> **Directions**:
Please transcribe exactly, and only, the lines of the data below between the line holding "Contraseña: (1081, 625)" and the line holding "niñas (246, 668)", inclusive.

[Provided records Boundary: Start]

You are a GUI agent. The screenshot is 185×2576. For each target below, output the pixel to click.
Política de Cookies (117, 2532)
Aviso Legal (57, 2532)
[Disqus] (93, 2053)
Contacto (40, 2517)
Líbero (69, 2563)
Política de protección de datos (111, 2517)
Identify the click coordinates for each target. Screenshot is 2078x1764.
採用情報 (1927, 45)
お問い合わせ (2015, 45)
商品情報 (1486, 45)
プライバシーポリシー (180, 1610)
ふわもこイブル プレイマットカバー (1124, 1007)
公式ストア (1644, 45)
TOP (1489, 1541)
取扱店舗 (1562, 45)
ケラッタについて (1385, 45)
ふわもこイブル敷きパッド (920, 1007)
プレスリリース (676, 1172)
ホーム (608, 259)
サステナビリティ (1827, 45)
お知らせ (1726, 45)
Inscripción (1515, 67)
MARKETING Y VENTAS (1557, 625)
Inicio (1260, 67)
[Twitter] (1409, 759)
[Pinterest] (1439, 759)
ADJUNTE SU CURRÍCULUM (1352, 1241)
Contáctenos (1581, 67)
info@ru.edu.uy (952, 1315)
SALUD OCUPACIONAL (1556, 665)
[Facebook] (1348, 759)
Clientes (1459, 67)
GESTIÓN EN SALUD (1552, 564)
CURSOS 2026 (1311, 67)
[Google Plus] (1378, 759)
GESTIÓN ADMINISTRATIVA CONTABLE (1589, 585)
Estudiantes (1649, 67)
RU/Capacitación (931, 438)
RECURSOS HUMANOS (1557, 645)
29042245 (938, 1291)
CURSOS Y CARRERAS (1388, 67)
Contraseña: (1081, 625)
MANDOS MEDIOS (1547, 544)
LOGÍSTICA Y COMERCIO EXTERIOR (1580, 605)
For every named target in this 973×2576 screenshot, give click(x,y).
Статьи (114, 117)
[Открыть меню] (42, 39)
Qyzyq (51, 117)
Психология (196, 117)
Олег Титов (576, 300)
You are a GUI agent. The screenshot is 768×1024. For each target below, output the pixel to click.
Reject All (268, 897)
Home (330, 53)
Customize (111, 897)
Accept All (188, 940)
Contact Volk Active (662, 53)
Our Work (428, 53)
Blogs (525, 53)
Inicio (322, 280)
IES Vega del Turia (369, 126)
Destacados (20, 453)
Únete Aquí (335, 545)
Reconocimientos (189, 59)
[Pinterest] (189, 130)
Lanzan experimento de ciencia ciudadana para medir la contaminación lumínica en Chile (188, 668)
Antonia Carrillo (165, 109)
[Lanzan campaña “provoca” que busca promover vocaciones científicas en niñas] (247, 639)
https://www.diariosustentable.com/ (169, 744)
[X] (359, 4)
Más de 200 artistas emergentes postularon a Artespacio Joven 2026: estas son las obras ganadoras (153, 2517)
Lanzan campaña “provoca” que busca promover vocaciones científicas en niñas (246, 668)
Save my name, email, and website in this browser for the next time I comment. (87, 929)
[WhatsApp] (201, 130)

[Provided records Boundary: End]

> **Answer to this exercise**:
Contraseña: (1081, 625)
MANDOS MEDIOS (1547, 544)
LOGÍSTICA Y COMERCIO EXTERIOR (1580, 605)
For every named target in this 973×2576 screenshot, give click(x,y).
Статьи (114, 117)
[Открыть меню] (42, 39)
Qyzyq (51, 117)
Психология (196, 117)
Олег Титов (576, 300)
You are a GUI agent. The screenshot is 768×1024. For each target below, output the pixel to click.
Reject All (268, 897)
Home (330, 53)
Customize (111, 897)
Accept All (188, 940)
Contact Volk Active (662, 53)
Our Work (428, 53)
Blogs (525, 53)
Inicio (322, 280)
IES Vega del Turia (369, 126)
Destacados (20, 453)
Únete Aquí (335, 545)
Reconocimientos (189, 59)
[Pinterest] (189, 130)
Lanzan experimento de ciencia ciudadana para medir la contaminación lumínica en Chile (188, 668)
Antonia Carrillo (165, 109)
[Lanzan campaña “provoca” que busca promover vocaciones científicas en niñas] (247, 639)
https://www.diariosustentable.com/ (169, 744)
[X] (359, 4)
Más de 200 artistas emergentes postularon a Artespacio Joven 2026: estas son las obras ganadoras (153, 2517)
Lanzan campaña “provoca” que busca promover vocaciones científicas en niñas (246, 668)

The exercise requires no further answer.